Yes, Rilla was well. But there was a queer sensation around her heart that Anne couldn't explain. It made her uneasy—and uneasiness in the time of war was very unsettling.
There was a warm pressure on her back, and she turned around to see Gilbert. Dropping a kiss on her daughter's cheek, she took his hand and closed the door behind her.
"Is something wrong?" the doctor asked, concern saturating his voice.
"No," answered Anne, but she wasn't sure at all. Sighing, she returned to the bed and lay down, as did he.
She gazed earnestly into his hazel eyes. "I woke up a minute ago for no reason; I have this peculiar squeeze around my heart—no, it's nothing a doctor needs to worry about," she said hurriedly, perceiving the alarm in his eyes. "But it's so strange. I feel as if something's wrong, so I went to check on Rilla. She's fine. Even the night looks so happy. Oh, but this fluttering in my chest!" She buried her face in her hands.

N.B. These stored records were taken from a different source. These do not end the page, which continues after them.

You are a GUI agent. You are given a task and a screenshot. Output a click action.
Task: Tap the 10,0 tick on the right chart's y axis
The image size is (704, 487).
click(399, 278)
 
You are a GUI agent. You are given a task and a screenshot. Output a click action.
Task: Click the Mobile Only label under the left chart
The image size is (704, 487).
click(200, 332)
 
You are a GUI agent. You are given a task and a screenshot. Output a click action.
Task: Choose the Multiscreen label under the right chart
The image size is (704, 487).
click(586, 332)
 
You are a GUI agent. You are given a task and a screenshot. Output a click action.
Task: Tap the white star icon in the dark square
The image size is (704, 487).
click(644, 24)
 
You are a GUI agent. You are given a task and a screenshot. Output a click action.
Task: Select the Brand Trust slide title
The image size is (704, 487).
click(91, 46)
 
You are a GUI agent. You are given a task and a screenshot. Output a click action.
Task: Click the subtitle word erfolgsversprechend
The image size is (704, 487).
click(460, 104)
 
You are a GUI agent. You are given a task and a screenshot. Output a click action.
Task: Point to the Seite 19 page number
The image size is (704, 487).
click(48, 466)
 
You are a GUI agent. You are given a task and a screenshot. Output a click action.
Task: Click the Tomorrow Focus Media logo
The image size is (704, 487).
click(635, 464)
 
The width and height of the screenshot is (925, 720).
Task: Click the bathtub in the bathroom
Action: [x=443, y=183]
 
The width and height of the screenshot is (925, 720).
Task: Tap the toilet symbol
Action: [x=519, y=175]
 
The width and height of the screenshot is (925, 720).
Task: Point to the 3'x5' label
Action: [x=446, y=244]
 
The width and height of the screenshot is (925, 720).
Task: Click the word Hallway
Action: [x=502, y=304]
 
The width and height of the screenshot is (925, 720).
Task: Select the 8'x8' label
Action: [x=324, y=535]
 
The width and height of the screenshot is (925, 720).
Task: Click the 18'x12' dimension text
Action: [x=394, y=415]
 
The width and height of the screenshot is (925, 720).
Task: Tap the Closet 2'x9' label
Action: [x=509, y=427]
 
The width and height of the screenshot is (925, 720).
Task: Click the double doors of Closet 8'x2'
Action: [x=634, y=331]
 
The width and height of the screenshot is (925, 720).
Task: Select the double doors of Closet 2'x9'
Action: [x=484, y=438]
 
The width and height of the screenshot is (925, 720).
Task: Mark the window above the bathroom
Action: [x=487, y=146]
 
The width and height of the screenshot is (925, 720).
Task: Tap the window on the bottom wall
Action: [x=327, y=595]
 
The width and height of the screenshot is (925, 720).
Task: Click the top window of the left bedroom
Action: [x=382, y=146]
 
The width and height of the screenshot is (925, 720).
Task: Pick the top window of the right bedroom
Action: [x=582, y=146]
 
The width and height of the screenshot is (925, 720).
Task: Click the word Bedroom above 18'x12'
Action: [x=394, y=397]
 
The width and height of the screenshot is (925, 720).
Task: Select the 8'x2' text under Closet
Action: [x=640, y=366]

Gilbert pried them away gently. "Are you all right, Anne-girl?" His tone was a golden ray of sunlight interrupted by hard, unwelcome intrusions. "I don't like the way you look—you're too pale for night-time and your forehead is so cold."
Anne shivered. "Put your arms around me again, Gilbert," she implored, burying her face in his shoulder when he did. "I need to feel warm—I'm so desperately cold."
He rubbed her shoulders and pressed his anxious lips to her hair.
"Oh, this horrible war!" she cried bitterly. It was not until almost a week later that she would learn the name of the unwelcome sensation that had gripped her heart and refused to leave her soul—perhaps for the rest of her life.